• _Exercise directions_
Copy out, from the entries below, each line that holds the string "agent".

• _Data section_
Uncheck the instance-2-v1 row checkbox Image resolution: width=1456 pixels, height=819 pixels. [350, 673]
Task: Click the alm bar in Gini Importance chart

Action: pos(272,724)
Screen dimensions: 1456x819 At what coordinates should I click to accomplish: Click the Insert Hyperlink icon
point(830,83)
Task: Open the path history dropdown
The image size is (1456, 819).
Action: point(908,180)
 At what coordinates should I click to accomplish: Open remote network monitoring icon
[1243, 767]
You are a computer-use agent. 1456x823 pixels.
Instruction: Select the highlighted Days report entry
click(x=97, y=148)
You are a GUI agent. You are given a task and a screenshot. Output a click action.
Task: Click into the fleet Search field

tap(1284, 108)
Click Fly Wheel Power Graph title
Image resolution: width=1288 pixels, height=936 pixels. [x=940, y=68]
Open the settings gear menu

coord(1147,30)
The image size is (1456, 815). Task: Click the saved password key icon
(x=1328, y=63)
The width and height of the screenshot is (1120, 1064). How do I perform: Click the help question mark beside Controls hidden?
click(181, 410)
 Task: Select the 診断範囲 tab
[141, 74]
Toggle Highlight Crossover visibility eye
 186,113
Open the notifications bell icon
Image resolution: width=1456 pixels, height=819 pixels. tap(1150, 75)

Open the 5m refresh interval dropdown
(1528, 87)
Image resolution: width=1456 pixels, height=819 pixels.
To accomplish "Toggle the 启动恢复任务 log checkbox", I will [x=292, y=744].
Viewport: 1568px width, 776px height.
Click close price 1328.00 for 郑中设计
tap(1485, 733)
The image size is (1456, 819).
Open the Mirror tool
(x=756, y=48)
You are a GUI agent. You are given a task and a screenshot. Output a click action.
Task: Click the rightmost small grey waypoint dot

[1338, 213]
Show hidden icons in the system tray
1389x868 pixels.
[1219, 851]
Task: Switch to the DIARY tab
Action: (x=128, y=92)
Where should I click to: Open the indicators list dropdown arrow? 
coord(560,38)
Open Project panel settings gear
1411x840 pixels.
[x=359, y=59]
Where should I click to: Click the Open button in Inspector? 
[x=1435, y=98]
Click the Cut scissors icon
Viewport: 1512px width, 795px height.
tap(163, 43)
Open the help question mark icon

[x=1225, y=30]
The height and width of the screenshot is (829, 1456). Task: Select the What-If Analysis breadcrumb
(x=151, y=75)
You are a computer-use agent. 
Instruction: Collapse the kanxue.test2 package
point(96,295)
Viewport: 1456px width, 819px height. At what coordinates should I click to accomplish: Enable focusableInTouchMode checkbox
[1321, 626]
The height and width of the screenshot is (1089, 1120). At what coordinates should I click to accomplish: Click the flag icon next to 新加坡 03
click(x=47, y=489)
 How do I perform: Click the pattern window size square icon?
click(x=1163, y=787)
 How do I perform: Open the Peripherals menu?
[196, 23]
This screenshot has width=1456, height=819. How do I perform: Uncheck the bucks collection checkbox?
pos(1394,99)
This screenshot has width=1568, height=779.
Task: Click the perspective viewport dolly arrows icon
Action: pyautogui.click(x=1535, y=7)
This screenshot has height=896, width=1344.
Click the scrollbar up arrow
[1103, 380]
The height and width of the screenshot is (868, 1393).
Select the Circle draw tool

• _Result for this task_
You are a computer-use agent. 1456x823 pixels.
You are a GUI agent. You are given a task and a screenshot. Output a click action.
You are a GUI agent. You are given a task and a screenshot. Output a click action.
You are a computer-use agent. 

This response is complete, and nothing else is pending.